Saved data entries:
'''

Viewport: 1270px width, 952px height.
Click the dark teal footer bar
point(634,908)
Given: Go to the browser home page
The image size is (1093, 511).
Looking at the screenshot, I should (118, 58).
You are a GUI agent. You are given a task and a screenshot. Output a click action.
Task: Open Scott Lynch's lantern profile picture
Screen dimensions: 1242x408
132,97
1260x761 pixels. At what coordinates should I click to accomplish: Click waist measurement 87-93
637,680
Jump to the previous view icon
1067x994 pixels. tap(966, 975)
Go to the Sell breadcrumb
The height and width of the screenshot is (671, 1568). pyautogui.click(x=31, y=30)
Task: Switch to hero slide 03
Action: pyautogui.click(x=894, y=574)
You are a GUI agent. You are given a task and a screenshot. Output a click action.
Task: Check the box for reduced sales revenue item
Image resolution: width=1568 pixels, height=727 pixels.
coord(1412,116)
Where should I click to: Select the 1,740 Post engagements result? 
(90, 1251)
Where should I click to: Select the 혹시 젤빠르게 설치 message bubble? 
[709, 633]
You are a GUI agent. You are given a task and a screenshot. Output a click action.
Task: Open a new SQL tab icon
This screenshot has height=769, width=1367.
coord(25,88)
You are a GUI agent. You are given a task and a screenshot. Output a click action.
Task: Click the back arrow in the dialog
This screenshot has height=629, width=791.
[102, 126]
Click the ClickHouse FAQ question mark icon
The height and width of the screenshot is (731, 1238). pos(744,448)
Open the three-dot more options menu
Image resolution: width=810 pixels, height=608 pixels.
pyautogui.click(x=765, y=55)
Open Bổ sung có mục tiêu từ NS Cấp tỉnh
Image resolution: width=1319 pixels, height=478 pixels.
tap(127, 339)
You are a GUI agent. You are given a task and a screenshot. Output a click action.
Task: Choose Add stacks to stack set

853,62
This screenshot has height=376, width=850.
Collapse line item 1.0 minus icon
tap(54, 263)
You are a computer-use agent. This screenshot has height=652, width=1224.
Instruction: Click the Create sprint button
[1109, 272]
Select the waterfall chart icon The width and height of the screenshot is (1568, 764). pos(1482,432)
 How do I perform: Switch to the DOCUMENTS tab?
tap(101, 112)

'''

What is expected: An exact copy of the lines from the one with "Where should I click to: Select the 1,740" to the final line of the entries is all that the answer should hold.

Your response:
Where should I click to: Select the 1,740 Post engagements result? 
(90, 1251)
Where should I click to: Select the 혹시 젤빠르게 설치 message bubble? 
[709, 633]
You are a GUI agent. You are given a task and a screenshot. Output a click action.
Task: Open a new SQL tab icon
This screenshot has height=769, width=1367.
coord(25,88)
You are a GUI agent. You are given a task and a screenshot. Output a click action.
Task: Click the back arrow in the dialog
This screenshot has height=629, width=791.
[102, 126]
Click the ClickHouse FAQ question mark icon
The height and width of the screenshot is (731, 1238). pos(744,448)
Open the three-dot more options menu
Image resolution: width=810 pixels, height=608 pixels.
pyautogui.click(x=765, y=55)
Open Bổ sung có mục tiêu từ NS Cấp tỉnh
Image resolution: width=1319 pixels, height=478 pixels.
tap(127, 339)
You are a GUI agent. You are given a task and a screenshot. Output a click action.
Task: Choose Add stacks to stack set

853,62
This screenshot has height=376, width=850.
Collapse line item 1.0 minus icon
tap(54, 263)
You are a computer-use agent. This screenshot has height=652, width=1224.
Instruction: Click the Create sprint button
[1109, 272]
Select the waterfall chart icon The width and height of the screenshot is (1568, 764). pos(1482,432)
 How do I perform: Switch to the DOCUMENTS tab?
tap(101, 112)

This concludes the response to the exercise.